Cybersecurity: What's Really Keeping Your Clients Up at Night?
Cybersecurity breaches pose the third largest threat to organizations today, according to a recent global survey of C-suite executives by the consulting firm Protiviti. Two years ago, cybersecurity ranked seventh on the list of top threats. PwC estimates that there were 42.8 million breaches worldwide during 2014, a 48% increase compared to 2013. The speed and sophistication of these breaches has surprised the business world, with high profile casualties including Sony, Target, and JP Morgan. In many instances, organizations have more comprehensive insurance for fires, floods and ice storms than they do for cyber security breaches and data attacks.
While North Korea’s hacking of Sony and Iran’s hacking of American billionaire Sheldon Adelson have gathered headlines, it is incorrect to assume that this issue only effects large organizations or that it only happens in the United States. Hackers do this for many different reasons, whether it is financial, ethical, political, for the prestige of breaking into a high profile website or database, or simply for entertainment. Similarly, hackers can be external or, in the case of the NSA, internal.
Anthony Batchelor, Partner at Odgers Berndtson explains that “information security is moving from the boardroom to the bedroom. In Canada we keep hearing about situations where people have their personal information hacked and are asked to pay a ransom.” Batchelor says that many of these incidents go unreported for a long time, as individuals are too scared or embarrassed to approach the necessary authorities. Any organization that holds data about its clients has an obligation to keep that information safe, to protect their customers and their reputation.
Risks have risen exponentially
Technology has facilitated giant leaps in innovation, akin to the industrial revolution, and trends in software as a service and cloud computing have enabled organizations to cut costs and drive efficiency. But the price we pay for this more interconnected world is greater instability, as Graham Willis, managing partner at Watermark Search International, explains. “The growth of big data sets and the technologies to interrogate this data means that the risks associated with third party illegal access have risen exponentially.” During the AESC’s recent Global Conference, panelist Stephen Ward, chief information security officer at TIAA-CREF, explained that the role of a CISO has changed dramatically in recent years, to handle the greater data insecurity and the growing corporate concern. “Five years ago we were scrapping for a $5 million budget. Now we’re given hundreds of millions,” he said.
Cybersecurity is no longer just about compliance with regulators, although in heavily-regulated sectors like Financial Services this is still a factor. “We’re seeing a tremendous amount of variation from company to company,” says Matt Aiello, partner at Heidrick & Struggles. The requirements of the role depend on an organization’s products – a consumer technology brand may search for a CISO with a software engineering background to shore up customer-facing products, a financial services firm may look for someone with a government security background in the NSA, CIA, or GCHQ, while healthcare organizations may search for white collar “ethical” hackers to build defenses.
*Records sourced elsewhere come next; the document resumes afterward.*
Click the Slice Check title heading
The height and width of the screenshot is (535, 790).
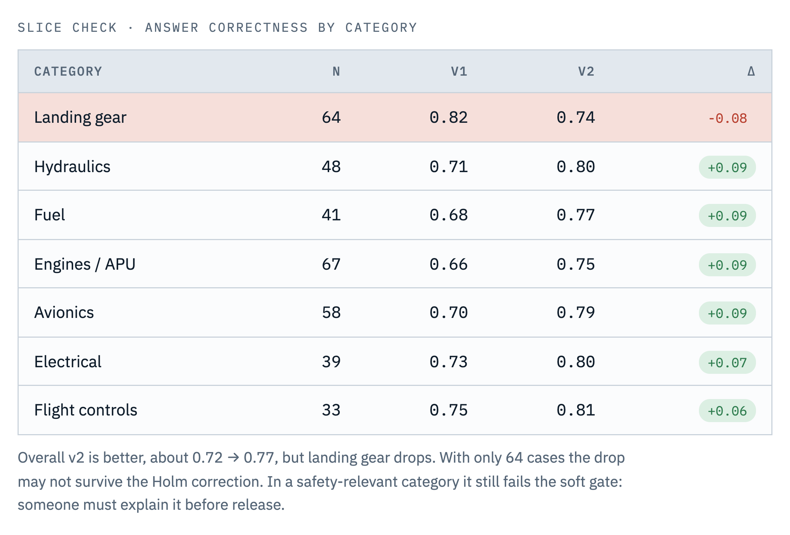point(218,28)
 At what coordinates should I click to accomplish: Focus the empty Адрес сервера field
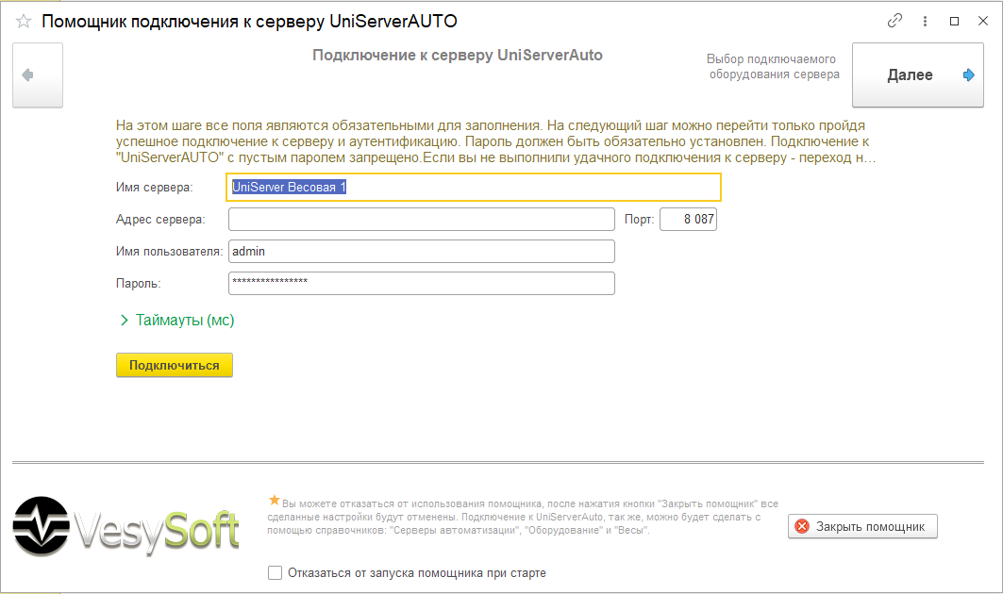pyautogui.click(x=421, y=220)
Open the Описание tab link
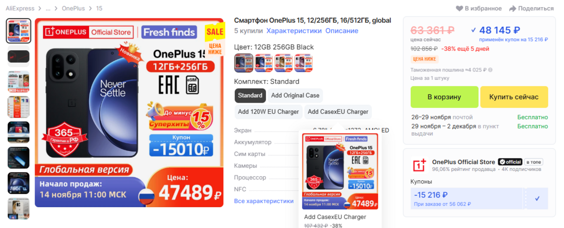The height and width of the screenshot is (228, 564). [342, 31]
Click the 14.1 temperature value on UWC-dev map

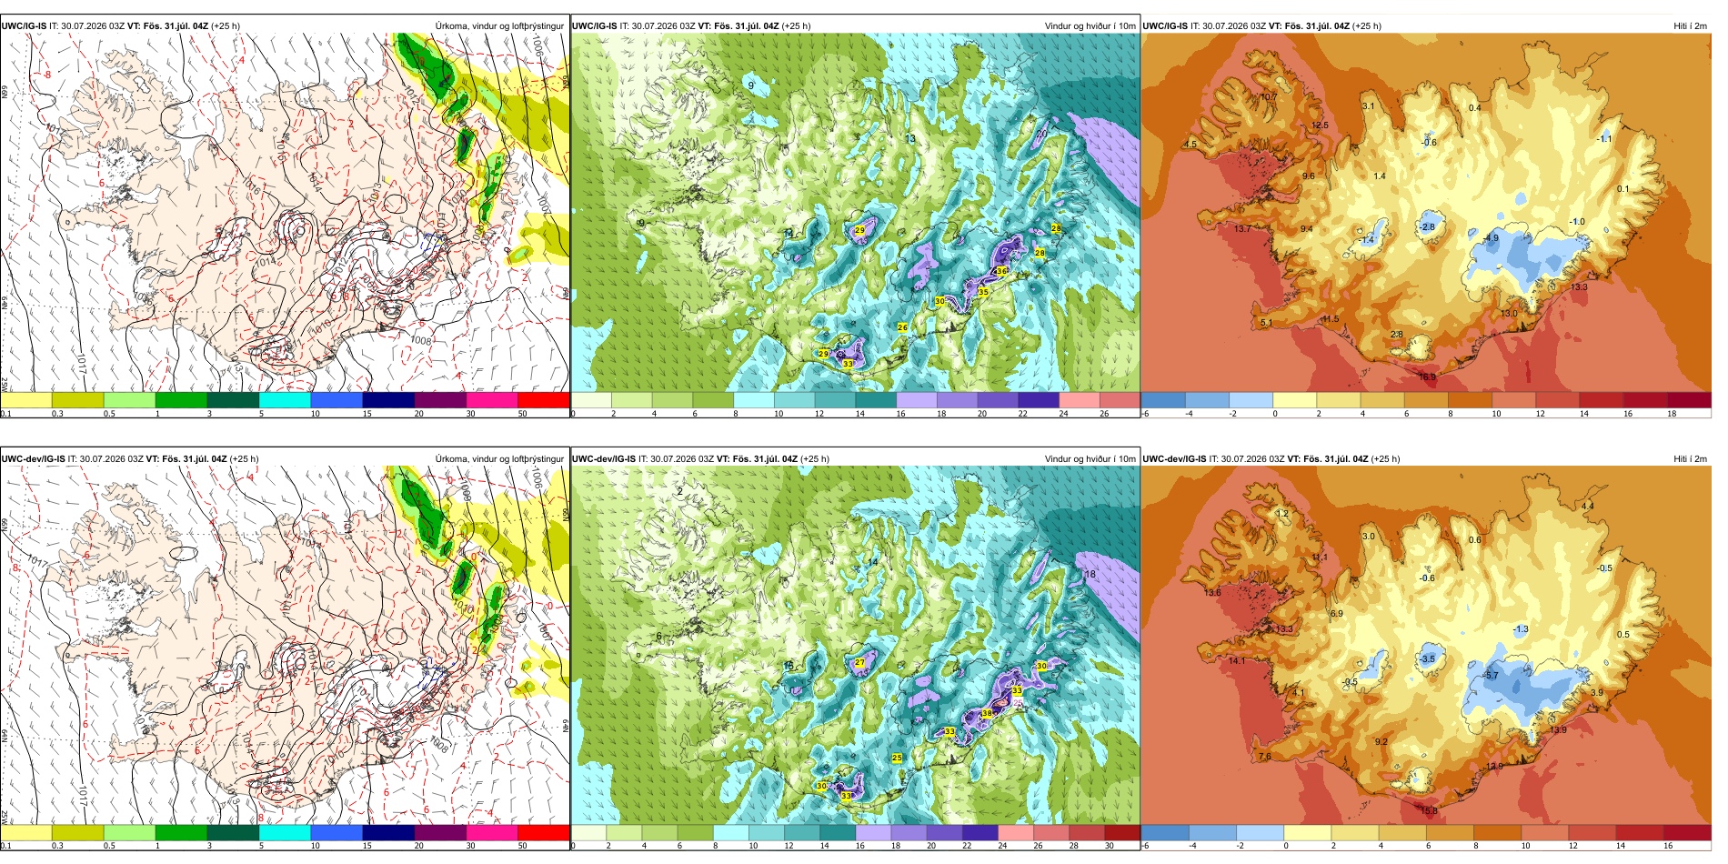click(1237, 661)
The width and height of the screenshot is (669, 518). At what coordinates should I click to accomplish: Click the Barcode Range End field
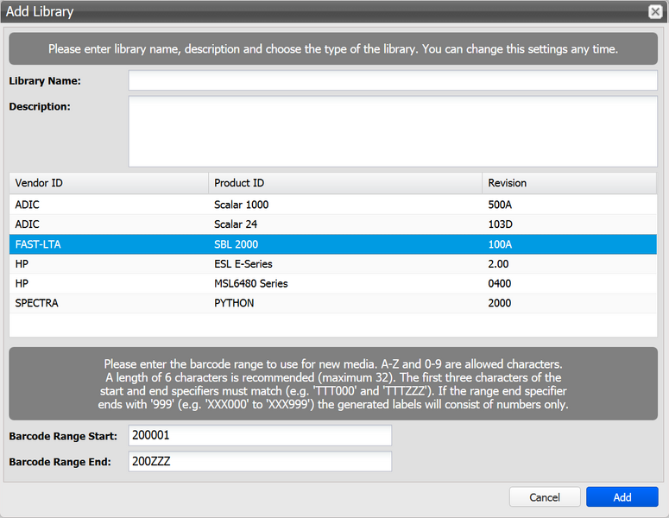(260, 462)
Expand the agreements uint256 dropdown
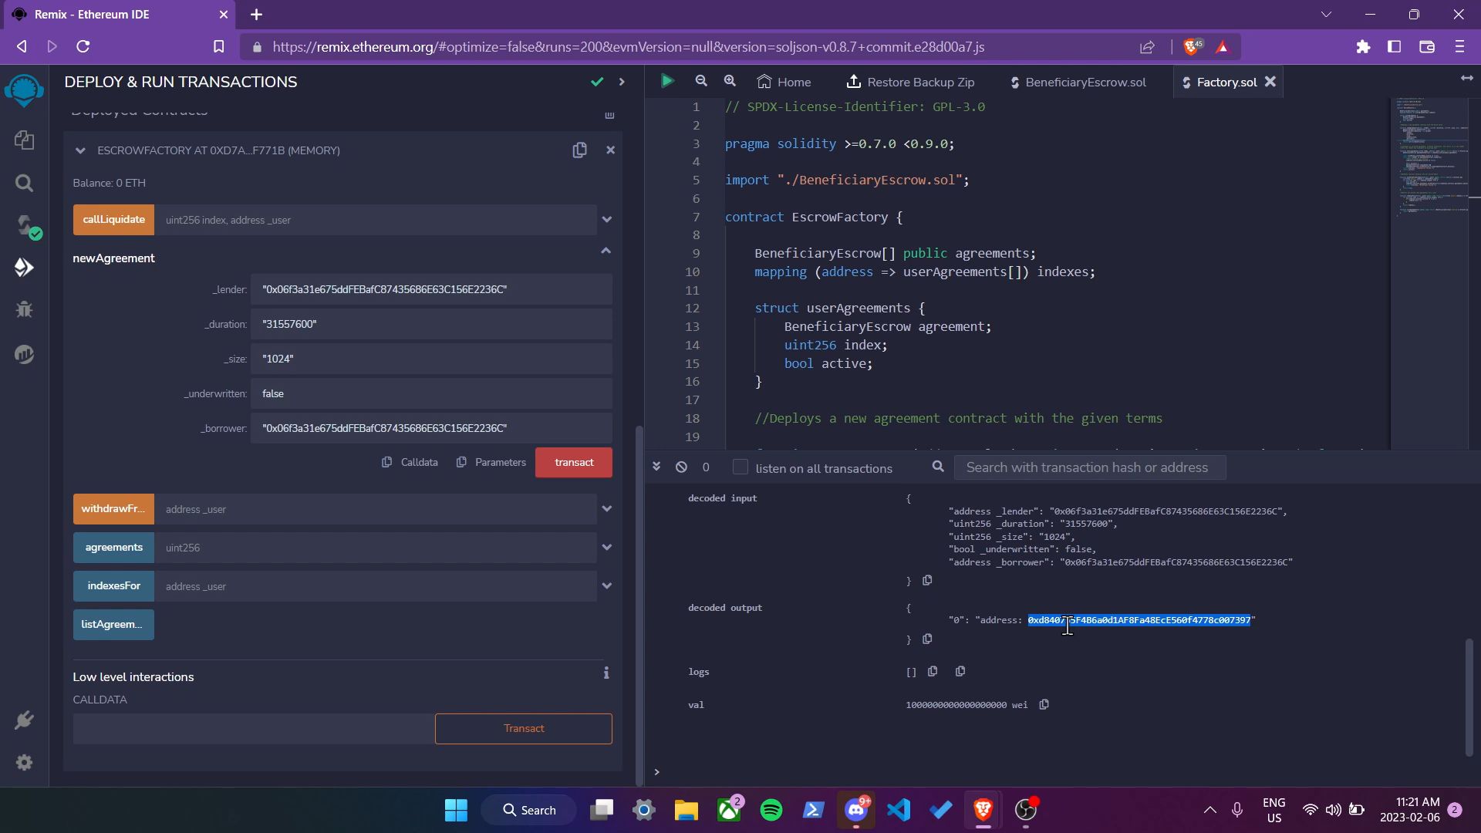This screenshot has width=1481, height=833. (607, 547)
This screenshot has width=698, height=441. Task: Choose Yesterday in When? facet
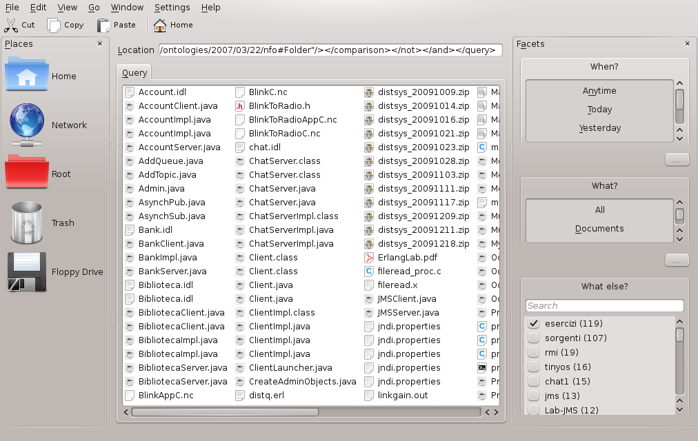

“This is such a fast moving topic that I don’t think we’ve landed on what the perfect CISO looks like,” Batchelor says. “That’s why creating this function hasn’t taken off in companies as quickly as people thought it would. The smarter companies will look at the composition of their board and have an information security board member who will interact with the CISO. You need someone waking up and thinking about information security from a strategic level, as well as someone from a tactical level.” This can be seen in the cases of Kris Lovejoy at IBM and Pat Reidy at CSC, both of whom have made the step up from CISOs to a more strategic cybersecurity position that is further embedded with the rest of the business. By adding a layer of cybersecurity expertise above the CISO – either at the board level or overseeing a function that encompasses physical security, risk and compliance, for example – there will be greater consistency between organizations, greater professionalism from the cybersecurity experts, and more strategic thinking around the trade-offs of security and enterprise.